JNet performance tips

This article tries to report some tips can be used when the user faces with the performances, meanwhile explains the reasons.

Reduce CLR-JVM boundary invocations

The library tries to optimize the usage of invocations at CLR-JVM™ boundary, however the user shall avoid an expansive usage of methods if not strictly needed. Consider the following code (available in the tests folder projects):

const int execution = 10000;
Java.Util.ArrayList<int> alist = new Java.Util.ArrayList<int>();
for (int i = 0; i < execution; i++)
{
    alist.Add(i);
}

The previous code creates a Java.Util.ArrayList<int> and fills it, within the loop, invoking Add method: the fill operation is very expensive because on every loop the CLR-JVM™ boundary shall be traversed.
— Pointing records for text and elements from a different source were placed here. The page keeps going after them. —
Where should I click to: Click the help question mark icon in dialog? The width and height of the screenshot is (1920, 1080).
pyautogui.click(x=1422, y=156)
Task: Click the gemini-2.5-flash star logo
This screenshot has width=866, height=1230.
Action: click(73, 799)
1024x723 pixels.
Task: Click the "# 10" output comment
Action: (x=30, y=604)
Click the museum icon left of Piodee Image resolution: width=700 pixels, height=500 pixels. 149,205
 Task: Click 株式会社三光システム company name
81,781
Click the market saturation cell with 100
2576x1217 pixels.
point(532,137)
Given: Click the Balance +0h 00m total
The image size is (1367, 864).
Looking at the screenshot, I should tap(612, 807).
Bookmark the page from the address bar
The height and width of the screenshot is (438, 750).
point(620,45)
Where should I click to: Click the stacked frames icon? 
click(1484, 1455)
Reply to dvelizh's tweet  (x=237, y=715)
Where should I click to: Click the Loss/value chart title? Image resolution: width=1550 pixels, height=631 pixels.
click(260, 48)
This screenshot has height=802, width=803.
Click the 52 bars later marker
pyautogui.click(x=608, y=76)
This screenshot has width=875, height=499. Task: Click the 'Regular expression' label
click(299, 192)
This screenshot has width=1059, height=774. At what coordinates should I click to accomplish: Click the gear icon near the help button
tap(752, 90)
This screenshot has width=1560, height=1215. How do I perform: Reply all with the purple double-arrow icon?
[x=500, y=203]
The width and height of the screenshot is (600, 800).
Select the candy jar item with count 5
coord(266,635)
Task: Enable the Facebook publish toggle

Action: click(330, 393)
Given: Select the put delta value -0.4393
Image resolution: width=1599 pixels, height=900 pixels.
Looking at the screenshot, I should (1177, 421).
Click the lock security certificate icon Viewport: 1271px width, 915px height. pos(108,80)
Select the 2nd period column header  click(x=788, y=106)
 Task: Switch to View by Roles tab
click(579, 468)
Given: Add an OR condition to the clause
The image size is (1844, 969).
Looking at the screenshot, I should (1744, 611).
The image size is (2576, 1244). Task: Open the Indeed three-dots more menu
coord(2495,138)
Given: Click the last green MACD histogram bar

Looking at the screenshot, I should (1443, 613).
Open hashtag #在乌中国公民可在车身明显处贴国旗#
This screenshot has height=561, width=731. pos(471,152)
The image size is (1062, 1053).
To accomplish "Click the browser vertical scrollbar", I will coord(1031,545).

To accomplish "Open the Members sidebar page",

The previous is only an example of the impact of CLR-JVM™ boundary when performance is a key element.

JNet helper class

The specific previous example can be optimized with some features of JNet available to build java.util.List of primitive types starting from array of primitive types of the CLR.

JNet helper class based on array transfer

An optimized way to allocate a Java.Util.ArrayList<int> uses the JNetHelper class available in JNet:

const int execution = 10000;
int[] tmpArray = new int[execution];
var tmpJList = JNetHelper.ListFrom(tmpArray);
Java.Util.ArrayList<int> alist = new Java.Util.ArrayList<int>(tmpJList);

the previous code (also available in the tests folder projects) move the primitive array using few invocations at CLR-JVM™ boundary, the final job is done in the JVM™ where the java.util.List is created and then it is returned to the CLR.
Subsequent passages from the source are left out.